Slow productivity growth is a matter of great concern as it has been seen that many countries are giving the United States a tough competition, but history highlights a fact that the rate of productivity has been observed, reduced to a great level since 2006. It has become a matter of great concern as progress and prosperity of any nation depends on its economy that would be affected directly by the rate of productivity or productivity growth. If productivity growth is good then economy of that country would grow but if productivity growth is slow then economy would be badly affected, and that would cast negative impacts on all the sectors, markets, labors and individuals living in that country (Power,et,al,2018).

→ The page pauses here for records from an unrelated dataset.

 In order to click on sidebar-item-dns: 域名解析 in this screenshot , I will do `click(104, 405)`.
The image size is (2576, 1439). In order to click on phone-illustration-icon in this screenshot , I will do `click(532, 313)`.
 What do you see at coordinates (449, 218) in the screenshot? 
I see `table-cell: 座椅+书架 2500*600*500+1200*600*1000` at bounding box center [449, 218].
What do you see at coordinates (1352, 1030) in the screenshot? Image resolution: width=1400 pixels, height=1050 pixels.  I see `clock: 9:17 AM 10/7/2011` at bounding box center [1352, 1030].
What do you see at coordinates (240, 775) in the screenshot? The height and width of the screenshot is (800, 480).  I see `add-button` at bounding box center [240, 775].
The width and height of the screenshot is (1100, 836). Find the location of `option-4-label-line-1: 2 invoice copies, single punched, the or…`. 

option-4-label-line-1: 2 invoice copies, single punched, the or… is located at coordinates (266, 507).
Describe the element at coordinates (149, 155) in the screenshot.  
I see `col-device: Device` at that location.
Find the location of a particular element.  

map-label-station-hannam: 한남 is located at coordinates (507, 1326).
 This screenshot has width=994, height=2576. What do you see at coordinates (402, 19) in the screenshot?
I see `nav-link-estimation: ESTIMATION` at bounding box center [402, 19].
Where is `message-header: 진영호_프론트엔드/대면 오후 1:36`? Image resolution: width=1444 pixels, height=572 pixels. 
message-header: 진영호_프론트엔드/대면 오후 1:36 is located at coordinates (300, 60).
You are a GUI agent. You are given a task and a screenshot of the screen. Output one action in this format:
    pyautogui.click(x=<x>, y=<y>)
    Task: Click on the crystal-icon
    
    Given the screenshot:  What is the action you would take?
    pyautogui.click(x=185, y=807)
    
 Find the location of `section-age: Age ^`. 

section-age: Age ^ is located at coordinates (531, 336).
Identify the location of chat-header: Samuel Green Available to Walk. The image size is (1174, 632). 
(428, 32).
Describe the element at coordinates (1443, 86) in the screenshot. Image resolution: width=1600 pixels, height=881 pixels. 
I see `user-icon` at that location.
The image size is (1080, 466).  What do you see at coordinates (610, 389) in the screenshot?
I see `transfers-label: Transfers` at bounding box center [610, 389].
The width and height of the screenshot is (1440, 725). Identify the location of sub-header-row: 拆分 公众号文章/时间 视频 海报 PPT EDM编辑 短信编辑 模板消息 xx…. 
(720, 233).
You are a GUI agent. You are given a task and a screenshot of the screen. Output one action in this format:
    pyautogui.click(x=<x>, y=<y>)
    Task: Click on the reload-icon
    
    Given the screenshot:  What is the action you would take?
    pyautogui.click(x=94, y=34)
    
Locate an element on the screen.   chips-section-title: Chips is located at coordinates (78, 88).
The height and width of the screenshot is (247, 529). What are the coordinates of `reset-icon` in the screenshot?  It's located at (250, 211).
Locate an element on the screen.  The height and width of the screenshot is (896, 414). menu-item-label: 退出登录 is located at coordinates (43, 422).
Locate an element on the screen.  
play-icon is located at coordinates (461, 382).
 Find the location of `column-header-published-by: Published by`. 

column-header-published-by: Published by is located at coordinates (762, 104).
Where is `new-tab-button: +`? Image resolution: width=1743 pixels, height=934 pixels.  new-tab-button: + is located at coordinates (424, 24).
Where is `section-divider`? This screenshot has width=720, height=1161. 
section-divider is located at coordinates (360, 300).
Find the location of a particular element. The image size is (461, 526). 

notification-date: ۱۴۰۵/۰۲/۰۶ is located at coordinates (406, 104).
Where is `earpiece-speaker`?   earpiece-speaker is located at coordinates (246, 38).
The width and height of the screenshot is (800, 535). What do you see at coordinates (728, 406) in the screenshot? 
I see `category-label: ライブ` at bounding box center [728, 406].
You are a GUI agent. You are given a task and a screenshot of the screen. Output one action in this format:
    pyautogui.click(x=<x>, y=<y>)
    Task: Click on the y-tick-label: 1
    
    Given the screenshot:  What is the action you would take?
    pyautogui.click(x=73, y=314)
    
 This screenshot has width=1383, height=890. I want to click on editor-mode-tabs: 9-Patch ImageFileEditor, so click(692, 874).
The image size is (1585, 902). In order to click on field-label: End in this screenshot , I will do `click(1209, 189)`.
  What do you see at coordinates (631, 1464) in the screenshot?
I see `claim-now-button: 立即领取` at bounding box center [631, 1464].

It cannot be said that there would be no impact of slow productivity growth on economic growth of a country, so as a whole, it could be said that slow productivity growth has become a matter of great concerns as United States is competing with other tough competitors who are working hard for improving the rate of their productivity growth. Also, it has been seen that productivity growth rate is directly related to the quality of life of a country, so it has been witnessed that if this slow rate of productivity is not going to be improved in few coming years than the life quality of American is going to be compromised for sure. So for maintaining the life quality of Americans, slow productivity growth has become a national concern for the United States and economists are trying their best for finding all the possible solutions that would accelerate productivity growth.
Power, M. (2018). Race to the Bottom: Low Productivity, Market Power, and Lagging Wages Lance Taylor and Özlem Ömer.
di Mauro, F., Mottironi, B., Ottaviano, G., & Zona-Mattioli, A. (2018). 18-10 Living with Lower Productivity Growth: Impact on Exports.
Gordon, R. J. (2015). Secular stagnation on the supply side: US productivity growth in the long run.